**SOURCE DATA**

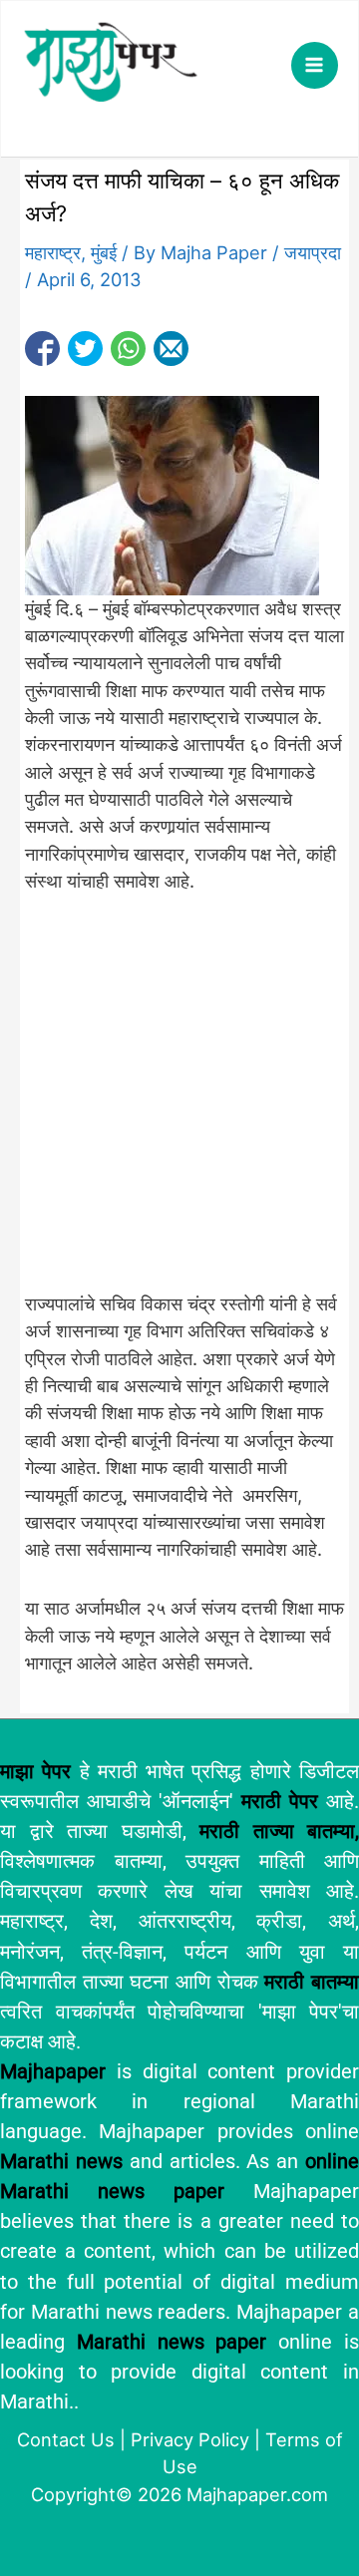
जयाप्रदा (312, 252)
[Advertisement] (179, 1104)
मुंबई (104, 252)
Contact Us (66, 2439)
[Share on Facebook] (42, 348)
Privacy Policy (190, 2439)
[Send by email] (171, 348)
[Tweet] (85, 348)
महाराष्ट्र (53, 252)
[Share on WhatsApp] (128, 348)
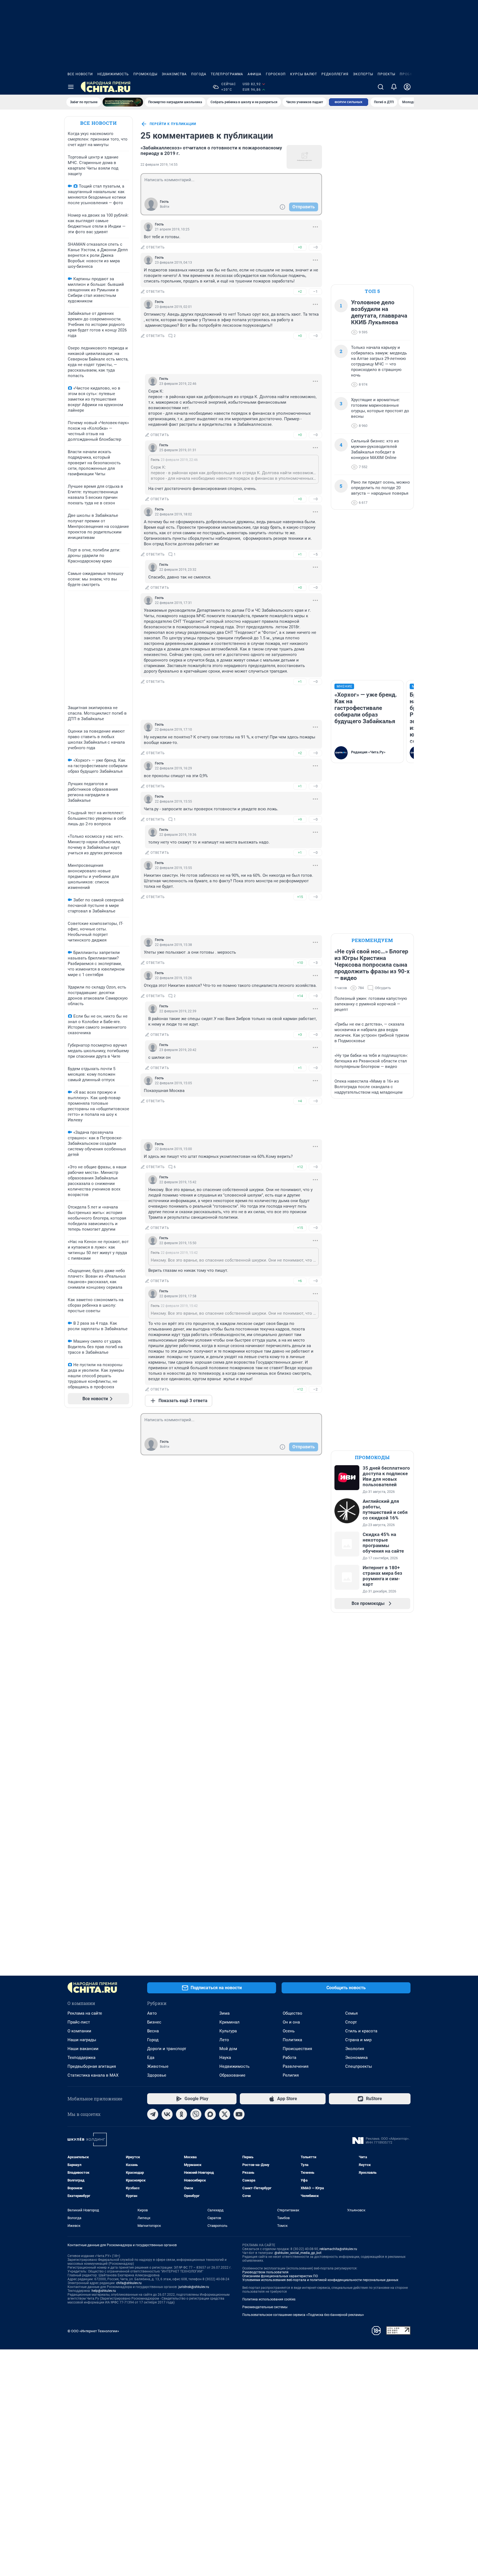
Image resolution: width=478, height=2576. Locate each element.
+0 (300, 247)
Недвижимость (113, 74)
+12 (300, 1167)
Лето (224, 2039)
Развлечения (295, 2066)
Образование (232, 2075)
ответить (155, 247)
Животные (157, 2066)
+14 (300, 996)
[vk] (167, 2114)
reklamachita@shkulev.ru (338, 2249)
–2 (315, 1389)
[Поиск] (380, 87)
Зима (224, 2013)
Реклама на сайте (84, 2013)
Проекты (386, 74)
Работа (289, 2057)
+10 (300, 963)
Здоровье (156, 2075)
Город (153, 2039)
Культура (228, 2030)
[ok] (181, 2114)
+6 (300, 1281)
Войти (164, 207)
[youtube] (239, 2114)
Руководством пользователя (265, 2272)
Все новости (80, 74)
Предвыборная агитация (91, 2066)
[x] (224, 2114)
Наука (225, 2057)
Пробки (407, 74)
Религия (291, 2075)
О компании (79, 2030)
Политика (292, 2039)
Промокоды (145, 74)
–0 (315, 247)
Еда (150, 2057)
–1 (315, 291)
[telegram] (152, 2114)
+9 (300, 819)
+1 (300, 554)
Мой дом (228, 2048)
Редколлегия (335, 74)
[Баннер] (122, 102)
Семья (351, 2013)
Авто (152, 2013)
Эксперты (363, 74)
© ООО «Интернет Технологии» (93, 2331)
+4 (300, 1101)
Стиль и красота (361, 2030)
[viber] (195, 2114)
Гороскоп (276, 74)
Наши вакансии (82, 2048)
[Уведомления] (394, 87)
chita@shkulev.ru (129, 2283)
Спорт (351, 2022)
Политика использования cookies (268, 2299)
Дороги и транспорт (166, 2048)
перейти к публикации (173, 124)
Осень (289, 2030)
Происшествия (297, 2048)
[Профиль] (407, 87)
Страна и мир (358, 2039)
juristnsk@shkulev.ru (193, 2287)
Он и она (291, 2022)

**WHAT TO WORK ON**
Show a copy of each line from the data that includes the word "Share".

**REPLY**
[Share on Facebook] (42, 348)
[Share on WhatsApp] (128, 348)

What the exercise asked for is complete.